Typically donation is discussed with family members after a patient dies, to avoid any tones – whether real or perceived – of coercion or conflict of interest.
“You’d have to change the culture of critical care and say it’s okay to talk with the person about organ donation as part of their dying,” Caplan explains.
This issue may get bigger, Caplan says, as states move to legalize physician-assisted death. Although so far there has been little discussion because “it’s too controversial.”

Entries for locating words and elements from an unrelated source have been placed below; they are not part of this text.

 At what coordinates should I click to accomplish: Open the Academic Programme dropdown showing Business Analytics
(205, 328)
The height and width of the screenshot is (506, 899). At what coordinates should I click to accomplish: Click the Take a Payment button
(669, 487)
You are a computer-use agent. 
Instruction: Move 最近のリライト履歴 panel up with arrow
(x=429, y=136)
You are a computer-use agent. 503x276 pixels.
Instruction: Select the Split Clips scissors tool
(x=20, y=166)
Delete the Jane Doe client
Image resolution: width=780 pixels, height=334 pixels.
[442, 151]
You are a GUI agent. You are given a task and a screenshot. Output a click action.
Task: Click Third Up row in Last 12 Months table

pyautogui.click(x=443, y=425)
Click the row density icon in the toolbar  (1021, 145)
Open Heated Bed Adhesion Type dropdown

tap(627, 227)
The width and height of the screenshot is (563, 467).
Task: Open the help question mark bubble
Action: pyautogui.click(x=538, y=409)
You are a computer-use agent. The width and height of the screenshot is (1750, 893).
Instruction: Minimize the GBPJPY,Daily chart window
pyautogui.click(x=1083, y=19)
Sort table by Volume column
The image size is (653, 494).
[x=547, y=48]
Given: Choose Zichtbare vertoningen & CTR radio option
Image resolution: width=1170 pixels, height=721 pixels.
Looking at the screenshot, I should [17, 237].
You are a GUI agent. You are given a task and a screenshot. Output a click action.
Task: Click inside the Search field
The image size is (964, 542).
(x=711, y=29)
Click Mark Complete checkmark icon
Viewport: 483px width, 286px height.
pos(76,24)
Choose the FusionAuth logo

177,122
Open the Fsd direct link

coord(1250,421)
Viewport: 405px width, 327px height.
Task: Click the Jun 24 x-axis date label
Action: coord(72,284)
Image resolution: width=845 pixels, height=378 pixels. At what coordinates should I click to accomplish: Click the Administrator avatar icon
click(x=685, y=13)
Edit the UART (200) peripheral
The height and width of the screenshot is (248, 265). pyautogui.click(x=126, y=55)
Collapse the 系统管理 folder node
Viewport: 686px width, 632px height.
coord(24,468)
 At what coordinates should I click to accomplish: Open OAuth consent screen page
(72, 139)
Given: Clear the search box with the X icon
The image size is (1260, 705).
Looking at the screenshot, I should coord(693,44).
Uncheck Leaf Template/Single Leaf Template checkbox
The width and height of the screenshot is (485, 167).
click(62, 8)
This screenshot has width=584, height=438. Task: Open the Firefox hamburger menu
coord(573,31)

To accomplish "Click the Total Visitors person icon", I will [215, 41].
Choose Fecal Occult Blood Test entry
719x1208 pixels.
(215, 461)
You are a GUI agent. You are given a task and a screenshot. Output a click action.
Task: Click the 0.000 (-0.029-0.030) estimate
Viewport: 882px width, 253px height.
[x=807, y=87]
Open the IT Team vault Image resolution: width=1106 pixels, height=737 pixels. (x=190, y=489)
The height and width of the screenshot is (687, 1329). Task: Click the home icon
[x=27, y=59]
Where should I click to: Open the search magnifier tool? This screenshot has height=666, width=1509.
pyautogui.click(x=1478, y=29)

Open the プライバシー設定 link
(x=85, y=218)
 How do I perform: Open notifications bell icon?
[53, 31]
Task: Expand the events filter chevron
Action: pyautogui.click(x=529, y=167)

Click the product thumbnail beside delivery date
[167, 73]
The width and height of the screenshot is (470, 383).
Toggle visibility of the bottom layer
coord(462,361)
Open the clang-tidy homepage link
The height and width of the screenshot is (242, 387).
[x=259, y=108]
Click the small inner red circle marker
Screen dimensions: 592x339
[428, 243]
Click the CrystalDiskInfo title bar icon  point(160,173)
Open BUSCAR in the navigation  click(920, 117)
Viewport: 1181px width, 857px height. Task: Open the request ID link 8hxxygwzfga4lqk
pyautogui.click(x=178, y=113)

“Good news — if we went in the direction of bringing more people who are dying, whether it’s ALS or whatever it is, into settings where we could have them consider organ donation because they’re on the machines, we’d probably have a bigger pool of organ donors,” says Caplan.
Bad news, he continues, people may perceive doctors as more focused on “getting organs” than caring for dying patients.
There is at least one hospital that has established a policy for patients with ALS who want to be organ donors. Froedtert Hospital and Medical College of Wisconsin in Milwaukee just approved a policy in May.
About a year ago a patient, like Adox, wanted to donate her organs but the hospital wasn’t able to facilitate her wish. The experience prompted physicians to develop a multi-step system that includes evaluation from psychologists, an ethics review and considers technical matters such as transportation or insurance coverage.
“Obviously we’re all sensitive to any perception of assisted expedition of death but at the end of the day the patient's wishes count for a lot,” says William Rilling, chief of staff and professor of radiology and surgery at Froedtert Hospital.
Not giving up
Michaeli and Adox reached out to a total of six hospital through various intermediaries. They waited for days to hear back. Sensing it might not happen, Michaeli asked Adox if he wanted to consider hospice instead, since his family and friends wouldn’t be able to stay in town indefinitely. Adox wanted to wait.
“He said to me, ‘I think about all of the people who could potentially live because of my organs,’” recalls Michaeli. “And what can I say to that? I can only love him more for that.”
In the end, LiveOnNY, the organ procurement organization based in New York City, stepped in to help. The organization’s medical director, Amy Friedman, went to visit Adox at his home to vet his suitability as a donor.
“It turned out that there was a hospital partner that felt very supportive of this circumstance, understood the challenges that they would be faced with, [and] were prepared to be supportive of what Dave had wanted and would be able to provide a bed," says Friedman.
On the palliative care floor at Mt. Sinai Hospital on May 18, Adox and Michaeli prepared to say goodbye.
“We sat, we listened to 80s music. I read Dave a poem,” Michaeli recounts. “And when they were really sure, and we were all really sure, that he was in a deep state of sedation they disconnected his breathing machine.”
In the end, Adox was able to donate both of his kidneys and his liver.
“It turned out the person we were trying to do a direct donation for was a match and he has Dave’s kidney right now,” Michaeli says. “I just felt this incredible swelling of gratitude for the hospital team that had helped us do this. They were granting his final wish.”
A medical ethicist from Columbia University Medical Center has since invited Michaeli to speak about this experience during their grand rounds series later this year.
This story was produced by Side Effects Public Media.